>> Start Records supplied

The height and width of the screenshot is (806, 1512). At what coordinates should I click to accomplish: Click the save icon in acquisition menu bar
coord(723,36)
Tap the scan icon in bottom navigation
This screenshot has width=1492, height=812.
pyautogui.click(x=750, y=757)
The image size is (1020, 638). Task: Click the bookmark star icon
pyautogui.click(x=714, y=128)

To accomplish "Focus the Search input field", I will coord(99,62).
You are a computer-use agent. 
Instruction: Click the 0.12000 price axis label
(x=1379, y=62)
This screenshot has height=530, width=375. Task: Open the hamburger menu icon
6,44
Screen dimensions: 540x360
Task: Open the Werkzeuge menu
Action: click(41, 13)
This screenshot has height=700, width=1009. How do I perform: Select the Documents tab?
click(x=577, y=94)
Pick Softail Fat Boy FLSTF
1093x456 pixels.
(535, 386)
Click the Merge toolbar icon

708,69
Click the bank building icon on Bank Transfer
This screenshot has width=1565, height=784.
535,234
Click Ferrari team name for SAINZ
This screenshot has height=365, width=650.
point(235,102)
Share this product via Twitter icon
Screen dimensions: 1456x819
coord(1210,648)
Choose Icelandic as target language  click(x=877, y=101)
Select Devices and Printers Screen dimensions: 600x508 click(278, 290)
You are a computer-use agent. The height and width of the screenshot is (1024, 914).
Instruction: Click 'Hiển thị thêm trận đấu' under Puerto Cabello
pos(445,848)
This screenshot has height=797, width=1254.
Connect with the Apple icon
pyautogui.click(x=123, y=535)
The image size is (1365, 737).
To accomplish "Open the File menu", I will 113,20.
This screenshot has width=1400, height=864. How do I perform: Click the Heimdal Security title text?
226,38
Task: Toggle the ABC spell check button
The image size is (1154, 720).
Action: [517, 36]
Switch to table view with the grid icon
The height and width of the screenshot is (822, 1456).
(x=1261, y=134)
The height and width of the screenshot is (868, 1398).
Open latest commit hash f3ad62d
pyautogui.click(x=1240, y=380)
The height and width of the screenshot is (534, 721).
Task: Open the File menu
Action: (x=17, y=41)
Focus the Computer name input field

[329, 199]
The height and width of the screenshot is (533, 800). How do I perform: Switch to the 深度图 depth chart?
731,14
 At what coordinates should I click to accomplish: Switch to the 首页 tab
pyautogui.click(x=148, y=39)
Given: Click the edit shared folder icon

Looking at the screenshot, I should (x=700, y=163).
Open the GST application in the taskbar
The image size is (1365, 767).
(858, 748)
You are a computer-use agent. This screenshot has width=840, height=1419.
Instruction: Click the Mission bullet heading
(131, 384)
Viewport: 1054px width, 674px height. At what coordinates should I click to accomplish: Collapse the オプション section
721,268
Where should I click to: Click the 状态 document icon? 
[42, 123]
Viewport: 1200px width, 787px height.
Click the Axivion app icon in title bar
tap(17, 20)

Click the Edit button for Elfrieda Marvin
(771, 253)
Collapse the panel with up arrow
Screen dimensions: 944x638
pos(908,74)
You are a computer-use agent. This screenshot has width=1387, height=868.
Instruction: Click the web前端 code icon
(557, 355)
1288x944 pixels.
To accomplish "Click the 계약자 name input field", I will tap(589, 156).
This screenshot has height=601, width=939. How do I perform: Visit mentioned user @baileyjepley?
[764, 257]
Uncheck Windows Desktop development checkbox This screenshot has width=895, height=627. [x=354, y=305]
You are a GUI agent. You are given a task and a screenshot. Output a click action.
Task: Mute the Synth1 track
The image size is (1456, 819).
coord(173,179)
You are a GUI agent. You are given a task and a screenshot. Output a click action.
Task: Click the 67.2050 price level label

>> End Records supplied

▸ Task directions: Extract every line of the items above that contains the string "Instruction".

▸ The answer:
Instruction: Click the 0.12000 price axis label
Instruction: Click 'Hiển thị thêm trận đấu' under Puerto Cabello
Instruction: Click the Mission bullet heading
Instruction: Click the web前端 code icon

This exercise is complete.